<<<<

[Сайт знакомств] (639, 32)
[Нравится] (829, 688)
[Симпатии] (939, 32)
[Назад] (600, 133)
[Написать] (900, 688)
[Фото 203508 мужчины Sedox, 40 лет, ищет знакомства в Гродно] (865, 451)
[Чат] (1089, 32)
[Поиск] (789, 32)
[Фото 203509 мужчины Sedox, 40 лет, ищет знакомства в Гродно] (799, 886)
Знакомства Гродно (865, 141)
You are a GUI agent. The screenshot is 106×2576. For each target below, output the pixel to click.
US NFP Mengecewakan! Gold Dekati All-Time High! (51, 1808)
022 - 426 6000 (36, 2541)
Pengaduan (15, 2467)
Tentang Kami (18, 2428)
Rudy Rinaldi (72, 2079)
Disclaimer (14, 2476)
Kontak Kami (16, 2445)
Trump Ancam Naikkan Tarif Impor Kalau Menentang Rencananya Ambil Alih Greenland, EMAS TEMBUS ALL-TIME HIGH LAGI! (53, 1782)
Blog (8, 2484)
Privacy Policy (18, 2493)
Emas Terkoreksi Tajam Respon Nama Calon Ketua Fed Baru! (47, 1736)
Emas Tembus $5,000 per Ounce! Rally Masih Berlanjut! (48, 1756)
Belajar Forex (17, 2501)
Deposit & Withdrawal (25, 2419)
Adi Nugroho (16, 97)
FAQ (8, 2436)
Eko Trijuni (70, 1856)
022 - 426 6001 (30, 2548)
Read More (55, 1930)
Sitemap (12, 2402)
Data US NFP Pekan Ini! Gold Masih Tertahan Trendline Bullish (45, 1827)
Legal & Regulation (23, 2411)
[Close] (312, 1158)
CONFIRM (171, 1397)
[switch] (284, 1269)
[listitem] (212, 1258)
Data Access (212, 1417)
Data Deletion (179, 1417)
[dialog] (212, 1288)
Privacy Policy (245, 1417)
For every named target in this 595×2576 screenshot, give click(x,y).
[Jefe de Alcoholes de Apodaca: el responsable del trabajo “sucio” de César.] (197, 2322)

>>>>

■ What you will do: Please output exactly the lines between the one holding "Belajar Forex (17, 2501)" and the one holding "[Close] (312, 1158)" in the records above, inclusive, and nothing more.

■ Completed task:
Belajar Forex (17, 2501)
Deposit & Withdrawal (25, 2419)
Adi Nugroho (16, 97)
FAQ (8, 2436)
Eko Trijuni (70, 1856)
022 - 426 6001 (30, 2548)
Read More (55, 1930)
Sitemap (12, 2402)
Data US NFP Pekan Ini! Gold Masih Tertahan Trendline Bullish (45, 1827)
Legal & Regulation (23, 2411)
[Close] (312, 1158)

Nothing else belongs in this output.